-- Your assignment --
Scan the records below for the line containing "1092x862 pixels." and the line containing "Task: Toggle acquisition". Copy both, plus every line between, exactly.

-- Listed records --
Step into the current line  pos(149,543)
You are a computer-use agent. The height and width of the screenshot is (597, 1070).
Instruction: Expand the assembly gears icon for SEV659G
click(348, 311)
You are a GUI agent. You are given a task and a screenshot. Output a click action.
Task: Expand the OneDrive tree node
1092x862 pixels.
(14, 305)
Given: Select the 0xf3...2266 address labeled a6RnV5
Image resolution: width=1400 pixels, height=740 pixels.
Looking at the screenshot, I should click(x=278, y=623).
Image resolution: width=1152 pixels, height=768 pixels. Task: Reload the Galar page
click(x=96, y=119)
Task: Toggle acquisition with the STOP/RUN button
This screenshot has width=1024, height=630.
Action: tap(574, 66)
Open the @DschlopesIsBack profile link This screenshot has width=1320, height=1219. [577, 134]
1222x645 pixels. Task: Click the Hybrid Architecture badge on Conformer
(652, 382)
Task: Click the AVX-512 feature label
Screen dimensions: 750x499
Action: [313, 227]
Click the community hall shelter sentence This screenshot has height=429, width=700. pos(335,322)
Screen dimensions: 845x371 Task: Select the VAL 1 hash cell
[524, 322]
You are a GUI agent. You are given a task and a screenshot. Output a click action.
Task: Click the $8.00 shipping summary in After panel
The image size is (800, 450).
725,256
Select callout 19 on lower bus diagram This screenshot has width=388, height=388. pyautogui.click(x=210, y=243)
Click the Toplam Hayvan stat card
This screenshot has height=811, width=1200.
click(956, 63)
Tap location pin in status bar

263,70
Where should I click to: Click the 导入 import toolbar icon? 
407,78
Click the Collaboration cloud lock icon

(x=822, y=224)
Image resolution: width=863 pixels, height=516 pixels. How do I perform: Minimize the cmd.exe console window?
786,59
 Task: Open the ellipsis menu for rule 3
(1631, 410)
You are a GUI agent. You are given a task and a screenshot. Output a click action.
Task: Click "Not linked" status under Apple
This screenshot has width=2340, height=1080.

-- Output for this task --
1092x862 pixels.
(14, 305)
Given: Select the 0xf3...2266 address labeled a6RnV5
Image resolution: width=1400 pixels, height=740 pixels.
Looking at the screenshot, I should click(x=278, y=623).
Image resolution: width=1152 pixels, height=768 pixels. Task: Reload the Galar page
click(x=96, y=119)
Task: Toggle acquisition with the STOP/RUN button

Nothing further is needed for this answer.